宋皇后望着侯缆的背影叹息一下,喃喃道:“先前外戚与宦官相争,外戚势力被压倒,看来,宦官内部又要起风云了。”
突然,一人道:“皇后娘娘,什么风云?”
宋皇后一定神,这才发现中常侍王弗来了。
“王公公,你来的正好,刚才侯公公来过了。”
“奴才看到他了,只是没有和他说话,娘娘,您好像有话要和奴才说?”
“是啊,刚才侯公公跟哀家提过一件事,他……他以为传国玉玺被盗一事或许与曹公公有关,你怎么看?”

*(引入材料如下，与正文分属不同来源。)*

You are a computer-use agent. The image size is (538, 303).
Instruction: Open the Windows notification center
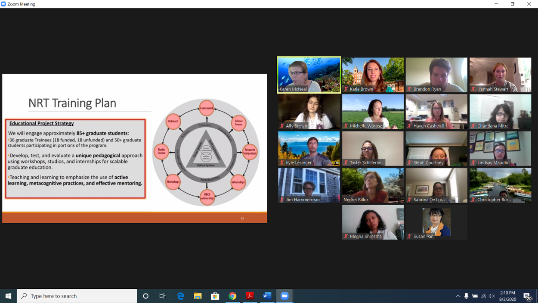527,296
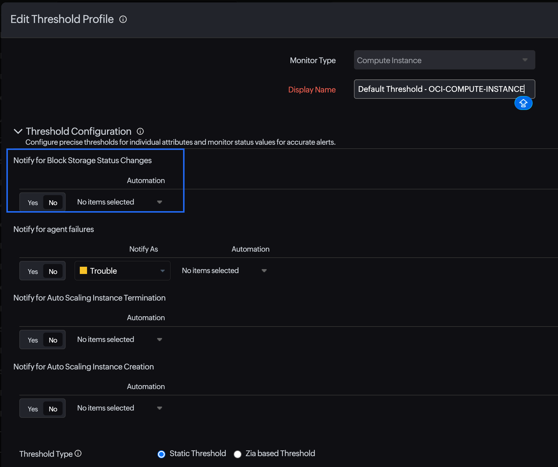Select Yes for Notify for agent failures

pyautogui.click(x=33, y=271)
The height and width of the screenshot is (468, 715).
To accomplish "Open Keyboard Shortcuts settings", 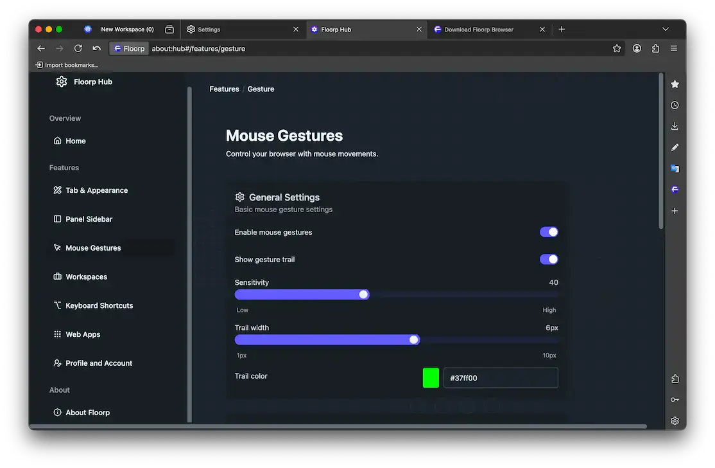I will (99, 305).
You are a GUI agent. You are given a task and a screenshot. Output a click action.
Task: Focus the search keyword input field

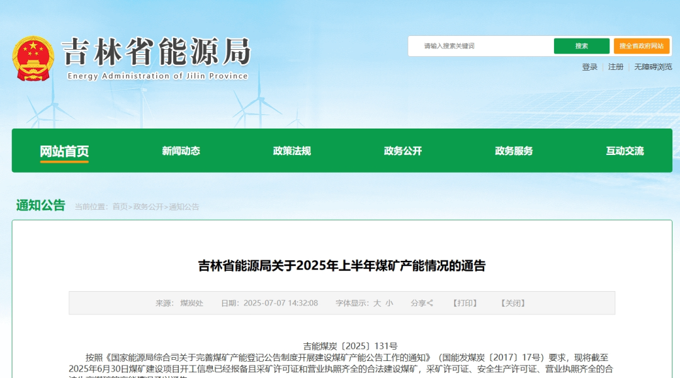[482, 46]
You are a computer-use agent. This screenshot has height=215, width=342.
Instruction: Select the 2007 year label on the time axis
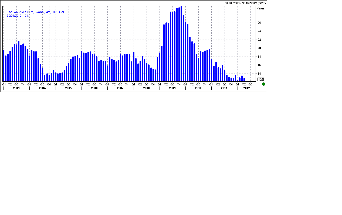tap(120, 88)
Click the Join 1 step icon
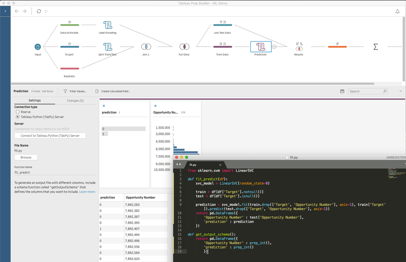Image resolution: width=406 pixels, height=262 pixels. (146, 47)
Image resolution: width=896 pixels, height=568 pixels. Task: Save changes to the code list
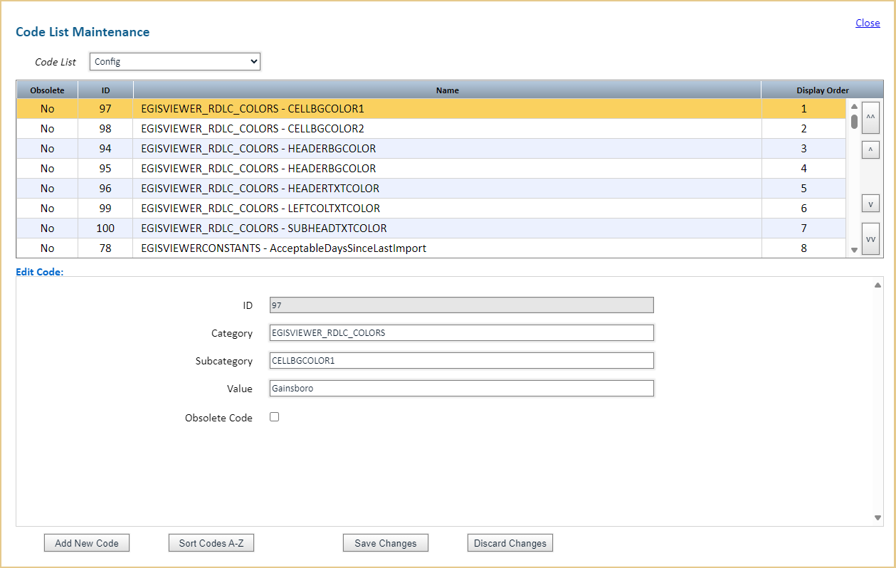click(385, 542)
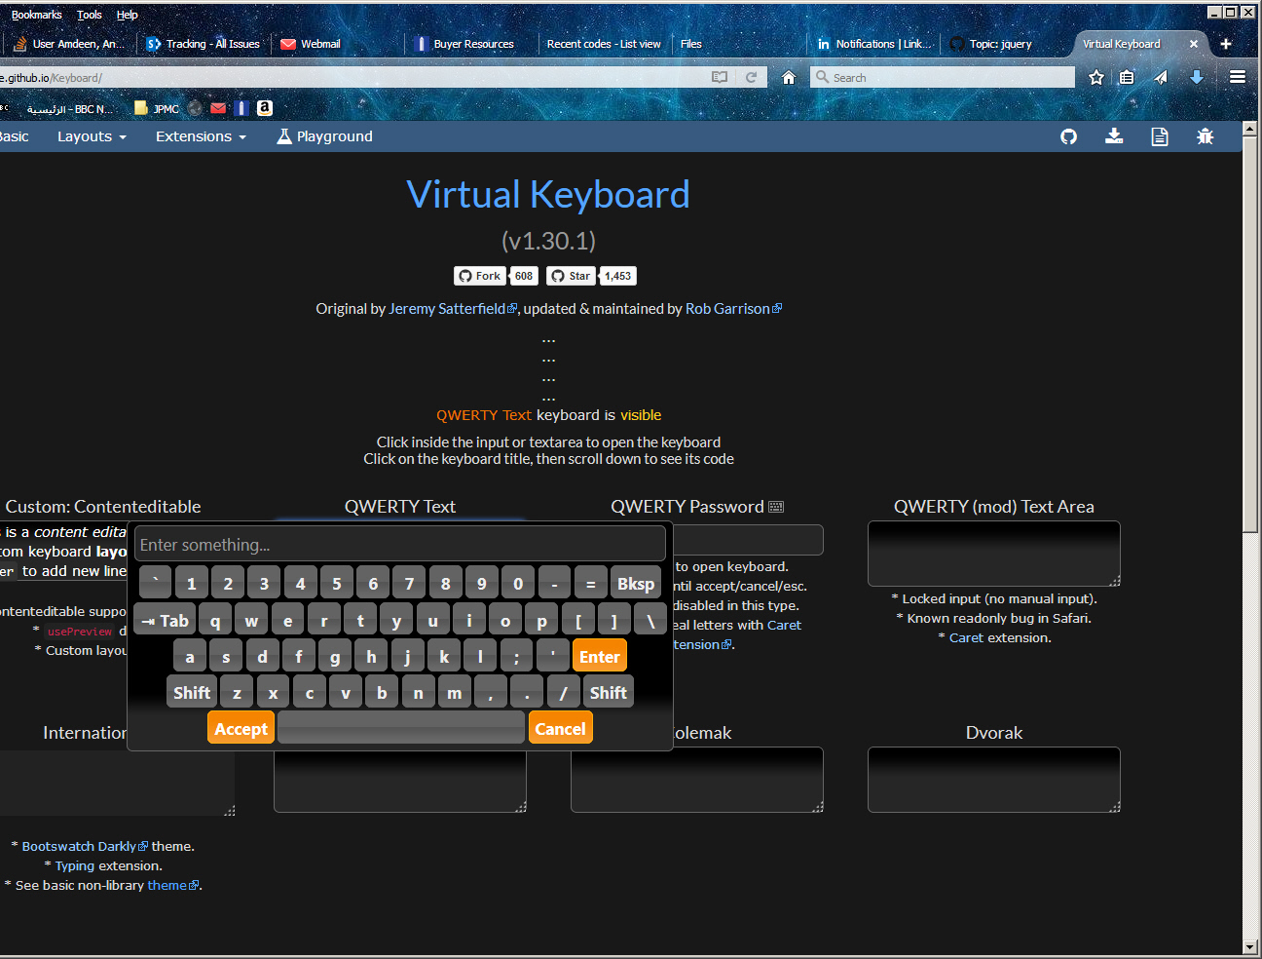Toggle the left Shift key
The image size is (1262, 959).
191,693
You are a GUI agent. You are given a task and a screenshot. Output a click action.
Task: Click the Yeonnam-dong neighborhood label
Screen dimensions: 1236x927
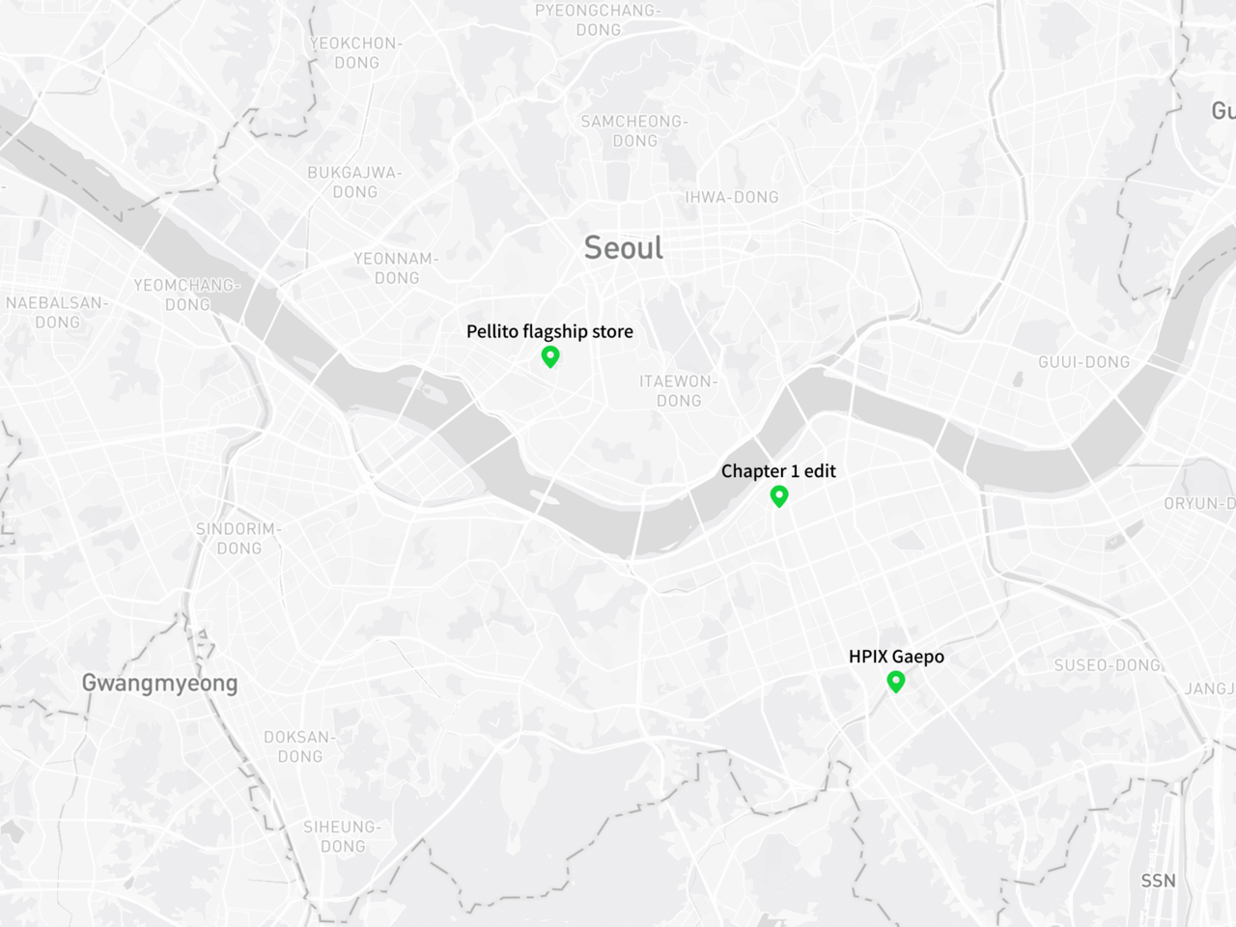pyautogui.click(x=396, y=268)
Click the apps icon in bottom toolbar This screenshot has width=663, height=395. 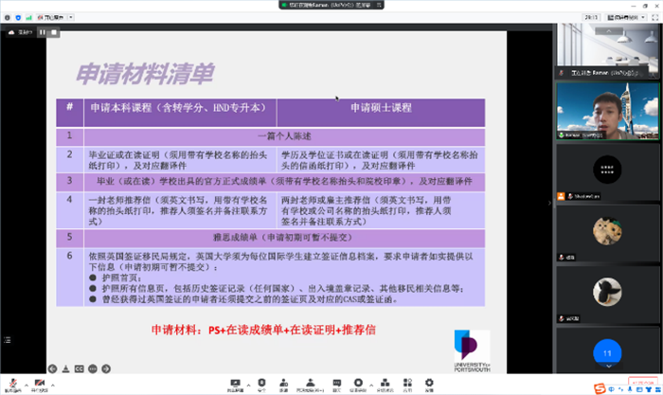407,384
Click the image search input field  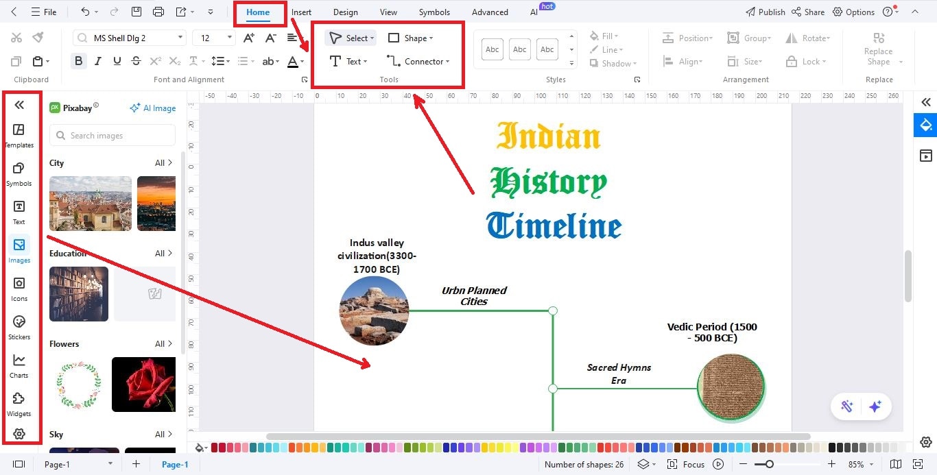point(112,135)
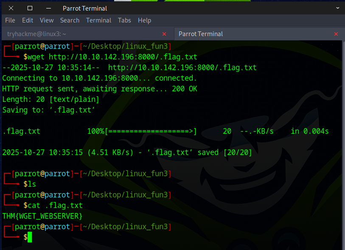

“这……没有真凭实据的事,奴才可不敢妄断,曹公公在宫廷中名望和威信是第一位的,他怎么能做出这样的事呢?何况曹公公年事已高,要传国玉玺有什么用,难道他想谋权篡位?不,奴才以为不会,先皇及万岁都对他恩宠有加啊,肯定是有人中伤曹公公,娘娘不可轻信。”
“哀家也在怀疑,侯公公怂恿哀家出面,哀家一妇道人家,不想参与这件事,王公公,先皇和万岁都待你不薄,这件事你要多留点心,好了,你告退吧,哀家有些倦了。”
王弗垂手告退。
明珠收了神识。她有种感觉,王弗会来曹府。